-- Records shown follows --

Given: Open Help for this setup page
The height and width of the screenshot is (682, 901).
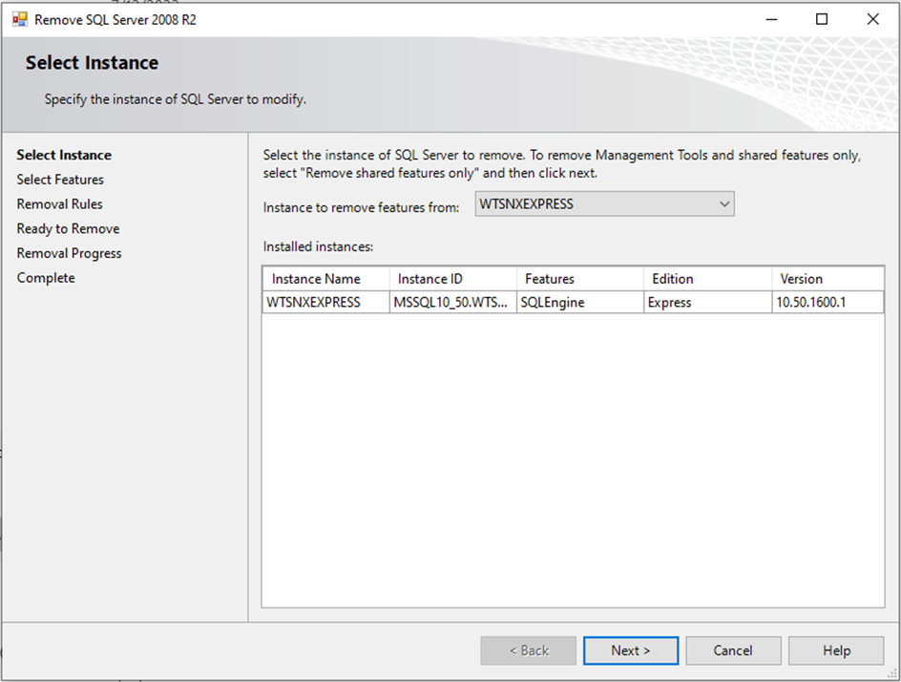Looking at the screenshot, I should (836, 650).
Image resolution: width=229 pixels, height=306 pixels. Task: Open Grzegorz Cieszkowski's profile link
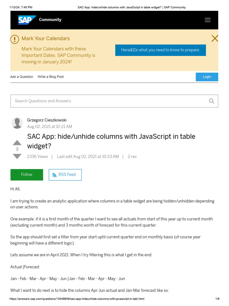[x=47, y=120]
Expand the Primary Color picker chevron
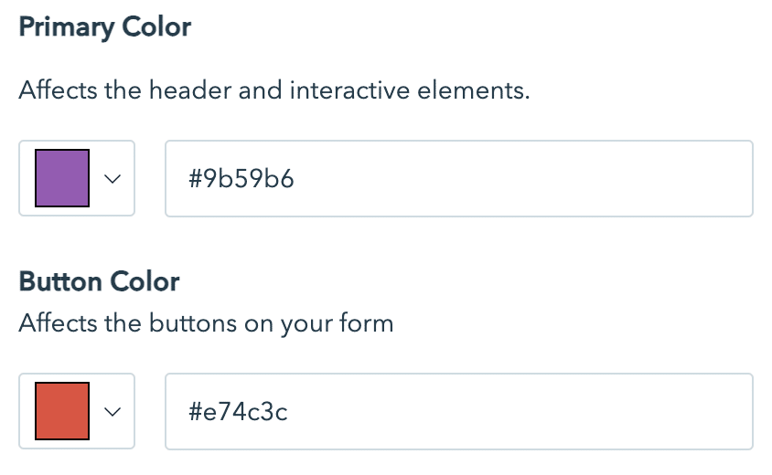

-- Records shown concluded --

Action item :: Pictures stay out; everything else in the listing above gets restated word for word.

Task solution ::
Given: Open Help for this setup page
The height and width of the screenshot is (682, 901).
Looking at the screenshot, I should (836, 650).
Image resolution: width=229 pixels, height=306 pixels. Task: Open Grzegorz Cieszkowski's profile link
[x=47, y=120]
Expand the Primary Color picker chevron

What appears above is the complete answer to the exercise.